[Instructions to follow]
Rewrite every line of the data below as a numbered list, skipping blank lines. Leave the pictures out of your answer.
----
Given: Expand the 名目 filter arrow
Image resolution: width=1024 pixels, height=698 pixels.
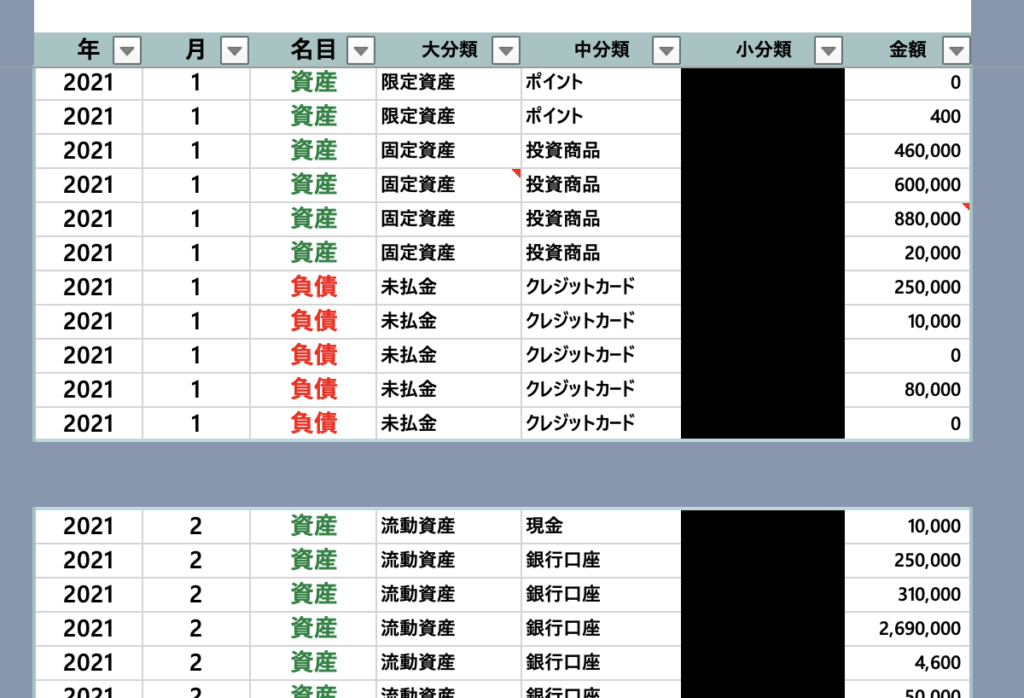Looking at the screenshot, I should [361, 50].
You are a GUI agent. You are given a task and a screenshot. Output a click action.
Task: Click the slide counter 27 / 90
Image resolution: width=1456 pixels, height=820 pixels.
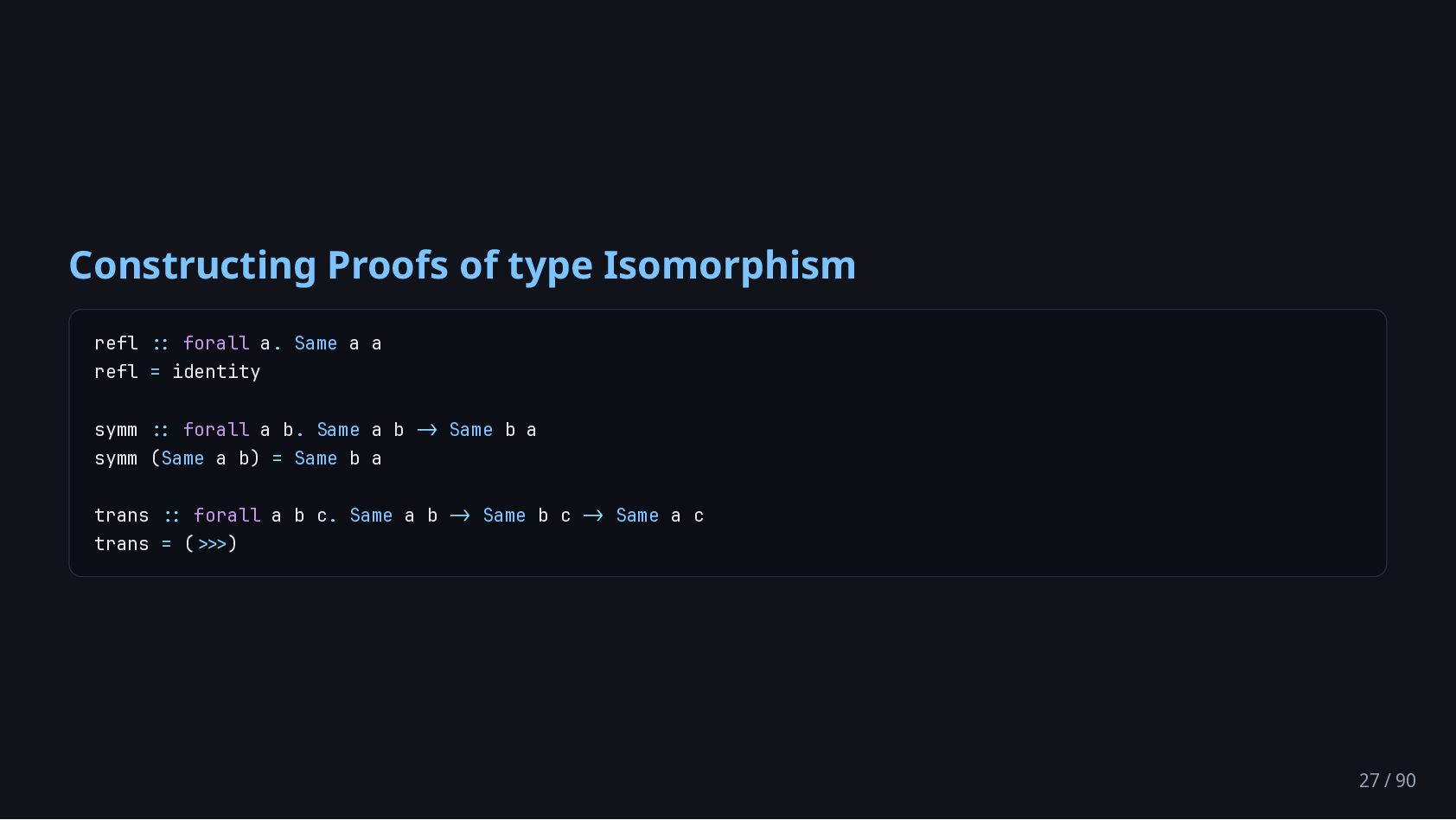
----
[The response]
1. Given: Expand the 名目 filter arrow
2. Image resolution: width=1024 pixels, height=698 pixels.
3. Looking at the screenshot, I should [361, 50].
4. You are a GUI agent. You are given a task and a screenshot. Output a click action.
5. Task: Click the slide counter 27 / 90
6. Image resolution: width=1456 pixels, height=820 pixels.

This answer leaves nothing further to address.